Behind the crackle of the small fire, he heard Cynthia shift.

"You work on that thing a lot," she said after a while.

Rae did not look up. "Have to."

She leaned forward a little, eyes narrowing as she watched his hands. From her angle the suit was just a lump of odd metal with strange lines.

"Is it some kind of artefact?" she asked. "Old, damaged, barely working?"

He almost smiled.

"In your world," he said, "maybe artefact. For me, it is… tool. Ship. Home."

"It doesn't look like much," Cynthia said. "No glow, no sound, no tricks. Most people would call that scrap, not an artefact."

"It is not dead," Rae said. His fingers found one of the release catches and popped it, exposing a shattered cluster of components. He winced. "Damaged. I can fix. If I find parts. Time. Right metals."

Cynthia let out a short breath through her nose. "We're running from city guards and slavers. You can barely stand half the time. And you're worried about fixing broken metal."

He looked up at her then.

The firelight threw shadows across her face, catching on the sharp line of her jaw, the small scar at the edge of her left brow. Her eyes were steady, but there was tiredness there as well.

"It is important," he said.

"Why?" she asked. There was no mockery in it now, only curiosity. "You fight better with a knife than with that thing right now."

"Because," Rae said slowly, tasting the words, "it is only way I get to go home."

The last word hung between them, heavy and soft.

Home.

It was not a clear picture in his mind anymore. Sometimes it was the sterile white of the Ring's inner chambers. Sometimes it was the view from the shuttle window, cloud swirls over a blue world. Sometimes it was a small flat in a city that did not exist here, with noise outside the window and a kettle on the bench.

Cynthia's gaze dropped to the fire.

For a moment her face was very still.
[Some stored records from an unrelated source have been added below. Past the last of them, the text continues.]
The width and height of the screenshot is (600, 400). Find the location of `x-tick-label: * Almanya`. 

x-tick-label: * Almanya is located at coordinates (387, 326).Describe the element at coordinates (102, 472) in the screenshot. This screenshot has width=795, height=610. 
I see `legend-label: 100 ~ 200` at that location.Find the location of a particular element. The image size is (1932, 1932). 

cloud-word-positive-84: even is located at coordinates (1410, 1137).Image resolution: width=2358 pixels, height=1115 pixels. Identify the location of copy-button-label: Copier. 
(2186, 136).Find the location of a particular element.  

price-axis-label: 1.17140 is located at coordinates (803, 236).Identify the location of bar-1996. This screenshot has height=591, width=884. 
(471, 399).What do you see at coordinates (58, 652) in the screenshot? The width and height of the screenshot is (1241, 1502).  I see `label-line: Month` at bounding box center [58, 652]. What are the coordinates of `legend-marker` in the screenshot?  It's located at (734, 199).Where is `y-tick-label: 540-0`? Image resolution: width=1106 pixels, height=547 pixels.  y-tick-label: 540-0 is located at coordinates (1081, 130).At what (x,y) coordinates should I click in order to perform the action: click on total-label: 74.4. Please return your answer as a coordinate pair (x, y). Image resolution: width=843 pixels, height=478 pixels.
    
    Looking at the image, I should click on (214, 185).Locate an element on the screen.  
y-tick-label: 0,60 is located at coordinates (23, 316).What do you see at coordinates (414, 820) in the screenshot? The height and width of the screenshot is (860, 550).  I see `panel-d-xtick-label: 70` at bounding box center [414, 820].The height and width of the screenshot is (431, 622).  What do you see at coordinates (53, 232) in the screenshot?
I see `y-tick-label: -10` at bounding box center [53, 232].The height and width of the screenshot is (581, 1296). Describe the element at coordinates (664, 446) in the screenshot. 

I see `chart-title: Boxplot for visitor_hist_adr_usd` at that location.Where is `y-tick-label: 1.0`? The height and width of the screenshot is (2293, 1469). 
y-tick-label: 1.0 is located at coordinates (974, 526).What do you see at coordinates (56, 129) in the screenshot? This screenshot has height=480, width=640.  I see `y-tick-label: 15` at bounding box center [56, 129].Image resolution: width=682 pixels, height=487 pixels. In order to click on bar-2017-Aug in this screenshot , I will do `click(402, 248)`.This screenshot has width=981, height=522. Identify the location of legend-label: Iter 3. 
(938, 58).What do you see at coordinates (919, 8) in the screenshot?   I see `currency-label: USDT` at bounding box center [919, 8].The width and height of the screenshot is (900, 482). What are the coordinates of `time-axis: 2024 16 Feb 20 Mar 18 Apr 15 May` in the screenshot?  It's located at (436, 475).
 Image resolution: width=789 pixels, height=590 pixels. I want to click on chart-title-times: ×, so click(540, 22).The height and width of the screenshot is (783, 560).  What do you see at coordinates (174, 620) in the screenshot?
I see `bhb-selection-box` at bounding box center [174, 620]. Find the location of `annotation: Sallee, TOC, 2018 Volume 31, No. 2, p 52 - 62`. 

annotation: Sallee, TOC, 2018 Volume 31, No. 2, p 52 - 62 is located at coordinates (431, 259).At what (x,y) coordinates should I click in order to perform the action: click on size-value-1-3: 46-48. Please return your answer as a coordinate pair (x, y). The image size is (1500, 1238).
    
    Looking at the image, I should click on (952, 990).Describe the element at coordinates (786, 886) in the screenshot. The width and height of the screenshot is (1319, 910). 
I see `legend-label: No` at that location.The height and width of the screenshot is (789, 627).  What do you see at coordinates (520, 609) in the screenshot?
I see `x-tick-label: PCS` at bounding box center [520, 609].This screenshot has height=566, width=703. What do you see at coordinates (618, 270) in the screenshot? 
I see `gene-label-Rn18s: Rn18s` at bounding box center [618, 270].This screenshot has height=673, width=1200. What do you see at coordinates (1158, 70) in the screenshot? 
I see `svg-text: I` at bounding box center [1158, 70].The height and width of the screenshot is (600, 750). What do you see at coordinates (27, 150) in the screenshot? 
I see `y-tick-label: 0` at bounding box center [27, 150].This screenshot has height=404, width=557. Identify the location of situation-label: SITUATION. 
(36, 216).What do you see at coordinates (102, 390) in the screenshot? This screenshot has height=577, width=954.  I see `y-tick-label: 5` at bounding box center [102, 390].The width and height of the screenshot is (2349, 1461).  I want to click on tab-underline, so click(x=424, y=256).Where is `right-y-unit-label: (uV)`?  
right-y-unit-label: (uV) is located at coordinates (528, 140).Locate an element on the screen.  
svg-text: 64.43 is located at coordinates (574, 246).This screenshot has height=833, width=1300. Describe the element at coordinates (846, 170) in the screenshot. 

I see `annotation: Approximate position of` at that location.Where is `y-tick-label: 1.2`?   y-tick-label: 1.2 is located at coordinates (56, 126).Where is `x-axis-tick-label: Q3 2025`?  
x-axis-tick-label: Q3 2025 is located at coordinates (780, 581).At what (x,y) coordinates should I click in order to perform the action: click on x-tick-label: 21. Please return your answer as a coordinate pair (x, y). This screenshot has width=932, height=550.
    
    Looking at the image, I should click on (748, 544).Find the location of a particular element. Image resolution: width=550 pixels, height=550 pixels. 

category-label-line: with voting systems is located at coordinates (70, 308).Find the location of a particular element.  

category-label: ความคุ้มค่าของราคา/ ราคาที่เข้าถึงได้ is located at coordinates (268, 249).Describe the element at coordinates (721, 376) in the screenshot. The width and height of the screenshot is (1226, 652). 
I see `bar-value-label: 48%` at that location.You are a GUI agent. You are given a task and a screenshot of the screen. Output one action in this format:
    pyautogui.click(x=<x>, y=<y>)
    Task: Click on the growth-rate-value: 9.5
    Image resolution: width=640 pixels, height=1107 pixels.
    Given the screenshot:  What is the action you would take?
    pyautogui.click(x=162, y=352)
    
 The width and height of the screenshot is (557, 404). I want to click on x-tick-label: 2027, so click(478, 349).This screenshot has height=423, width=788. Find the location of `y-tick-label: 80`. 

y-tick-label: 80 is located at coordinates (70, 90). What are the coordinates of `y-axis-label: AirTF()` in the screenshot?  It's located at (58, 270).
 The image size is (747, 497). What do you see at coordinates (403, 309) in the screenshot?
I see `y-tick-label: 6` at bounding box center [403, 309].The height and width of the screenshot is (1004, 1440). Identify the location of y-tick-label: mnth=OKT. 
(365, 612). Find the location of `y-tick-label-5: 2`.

The flames reflected in her eyes, turning them to small, flickering coins.

"Home," she repeated quietly. "Yes."

Her fingers tightened on her knees.

"I had one," she said. "A big house. Too many people, too many rules." The corner of her mouth twitched. "I thought I hated it."

She watched the fire, and for a heartbeat the years between that house and this cave seemed paper-thin.

"I would walk down those halls again," she said, so soft he almost did not hear her, "even if it meant listening to every boring elder's speech twice."

Rae didn't know what had happened to her family. He only knew that there was a wound behind the way she said home, something sharp and old she never named.

He knew enough to keep his mouth shut.

Instead he glanced down at the suit.

"If I fix this," he said, "maybe I find a way to go back. Or speak to them. Tell them what happening."

Cynthia was quiet for a long moment.

"At least you still have a place to call home," she said at last. "A place that might still exist."

The fire popped. Outside, somewhere in the dark trees, a night bird called once and fell silent.

"We all want to go back," she said. "To somewhere. To some time. But the road we walked burned behind us."

She lifted her head and met his eyes again.

"So fix your artefact," she said. "If it gives you something to hold on to, then fix it. I'll watch the entrance."

Rae swallowed against the dry ache in his throat.

"Thank you," he said.

His hands were still shaking. The cravings still crept in like cold fingers. His head still hurt. But there was work under his fingers and a faint, stubborn line stretching from this cave to a ring of metal hanging over a distant blue world.

He bent over the suit and began to carefully, slowly, take it apart.